Inizia così “Il pistarolo” di Marco Nozza, ultimo libro (postumo) del colto cronista – “esente da vanità” – del Giorno. Classe 1926, Nozza è scomparso nel 1999. Negli anni Sessanta il quotidiano milanese era diretto da un altro grande giornalista lombardo, ex partigiano: Italo Pietra. Quest’ultimo era amico di Enrico Mattei, che nel 1960 lo aveva fortemente voluto alla direzione del giornale fondato dall’Eni (oggi è di Monrif, che possiede anche Il Resto del Carlino e La Nazione). Pietra e Mattei si erano conosciuti durante la Resistenza, erano diventati amici. Su quel Giorno hanno scritto Alberto Arbasino, Giorgio Bocca, Pier Paolo Pasolini, Camilla Cederna, Gianni Brera, Umberto Eco, Ernesto Rossi, Pietro Citati, Vittorio Emiliani… Il “top del top”, come direbbero gli ‘intellettuali’ contemporanei. Un giornale bello, ben fatto, ben scritto, che per dieci anni è riuscito a restare indipendente. Nel 1975 Nozza vincerà il premio Saint-Vincent. Altri tempi, altro giornalismo.

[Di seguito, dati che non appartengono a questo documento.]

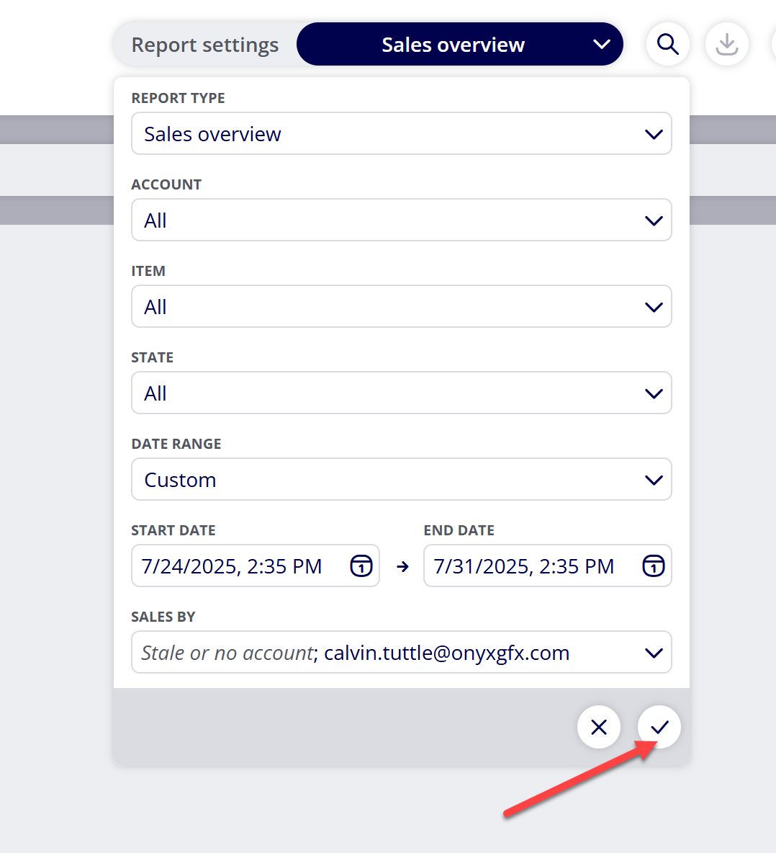Open the start date calendar picker
This screenshot has height=853, width=776.
pos(361,566)
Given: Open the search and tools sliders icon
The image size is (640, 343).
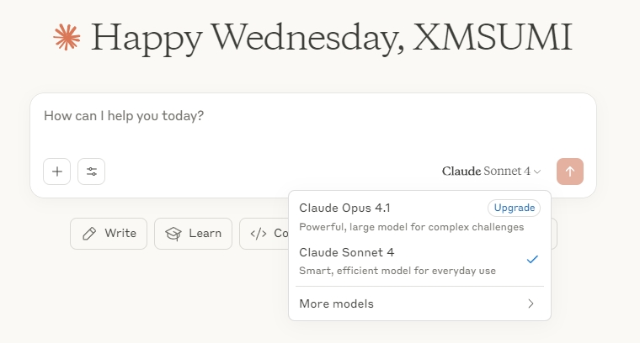Looking at the screenshot, I should click(x=92, y=172).
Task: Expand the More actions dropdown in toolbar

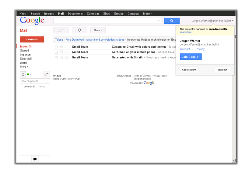Action: pyautogui.click(x=98, y=30)
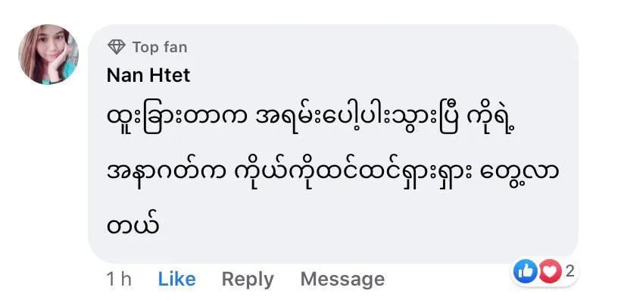This screenshot has width=627, height=300.
Task: Message Nan Htet from the comment
Action: (342, 280)
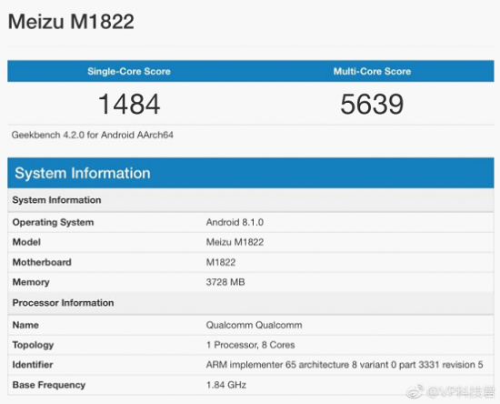
Task: Click the Base Frequency 1.84 GHz value
Action: pos(226,385)
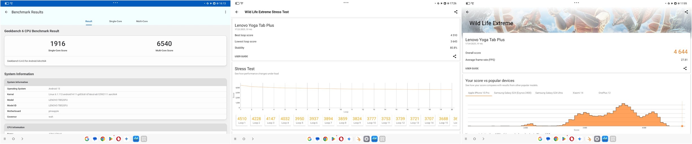Tap the Loop 8 score card 3859

click(342, 120)
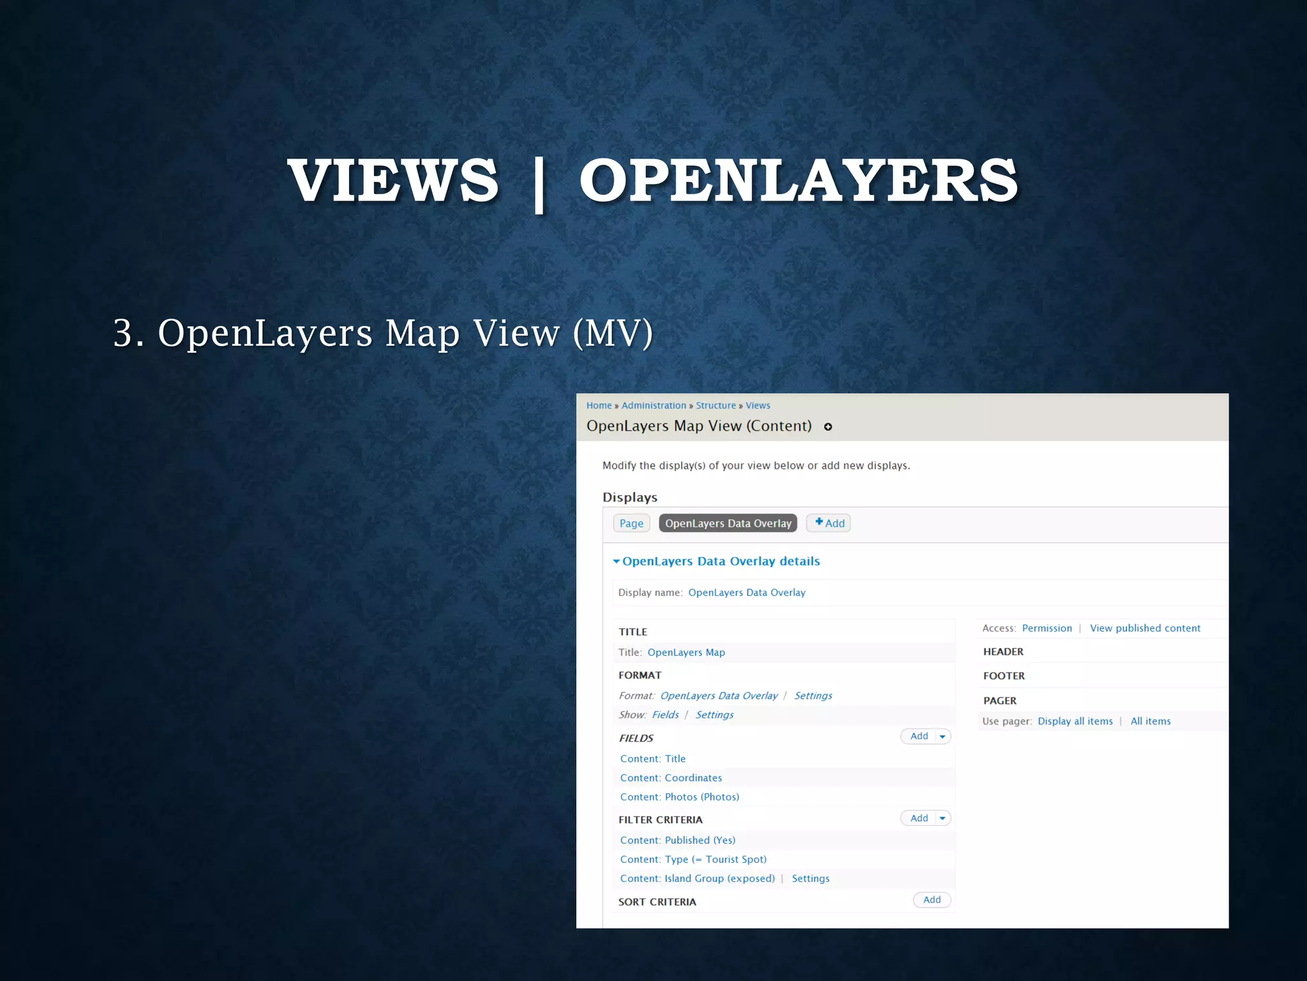Click the shortcut icon beside the view title
Screen dimensions: 1307x981
tap(828, 427)
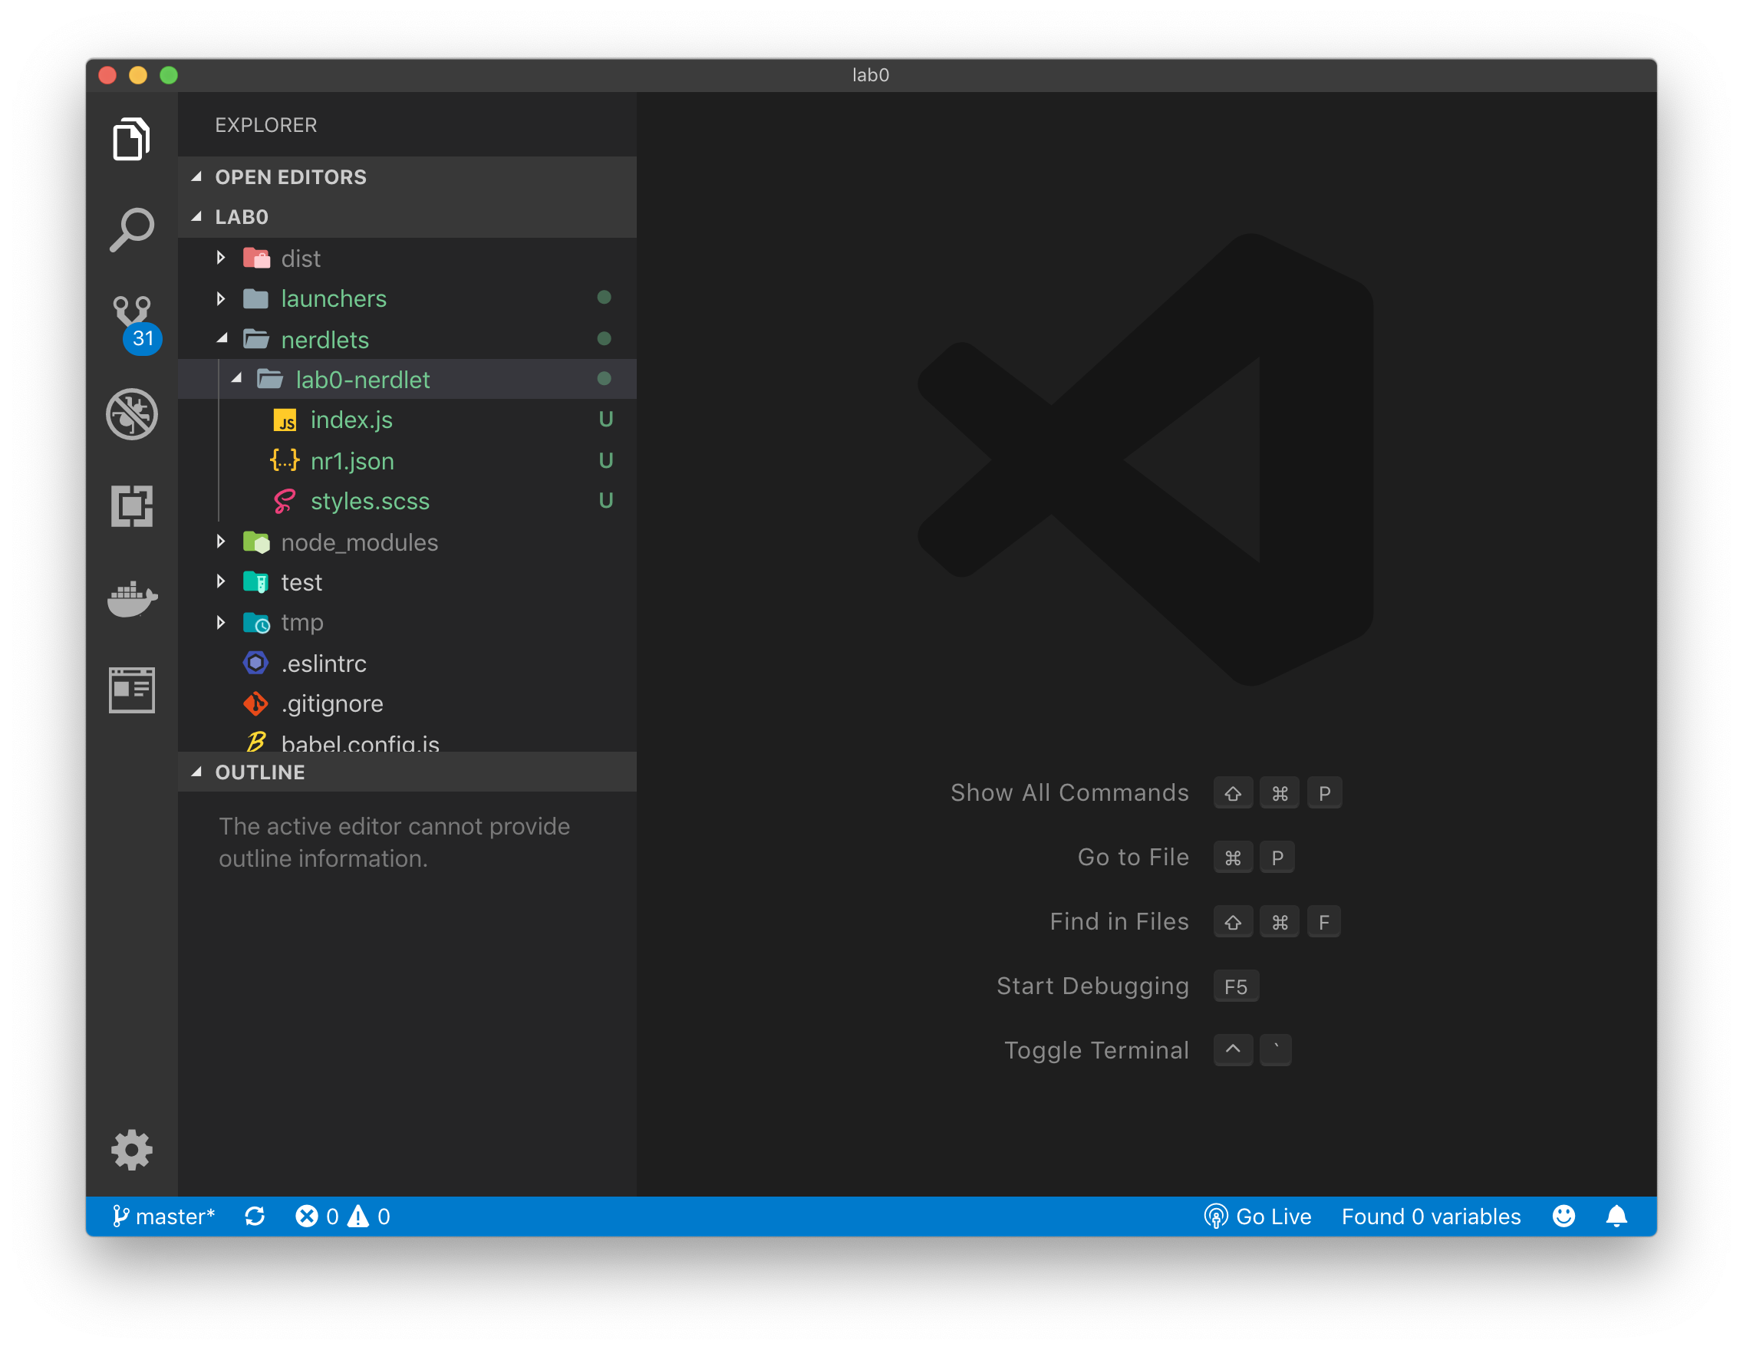Viewport: 1743px width, 1350px height.
Task: Click the Manage gear icon
Action: (x=132, y=1150)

Non sono molti i saggi o gli articoli di giornale che resistono all’usura del tempo, spesso quando si tratta di fatti complessi, magari avvenuti 60 anni fa. In alcuni casi si tratta di storie che, nonostante anni di depistaggi e rimozioni, riemergono dall’oblio. Anche in questo periodo. In tv, sui giornali, su internet. A volte persino nei tribunali. “Il pistarolo” è uno di questi libri, resistente, resiliente. Vale la pena leggerlo e rileggerlo, come un romanzo. Ogni volta scoprirete, o ricorderete, qualcosa che difficilmente avete già letto altrove. Faccio un esempio, tanto per incuriosirvi. Le pagine 179-181 si chiudono con una domanda di Nozza a Marco Boato, cofondatore di Lotta Continua. Una domanda a cui nessuno dei protagonisti di questa storia ha mai dato una spiegazione convincente. A meno che qualcuno non consideri credibili la risposta di Boato, che leggerete qui sotto. Siamo nel 1980.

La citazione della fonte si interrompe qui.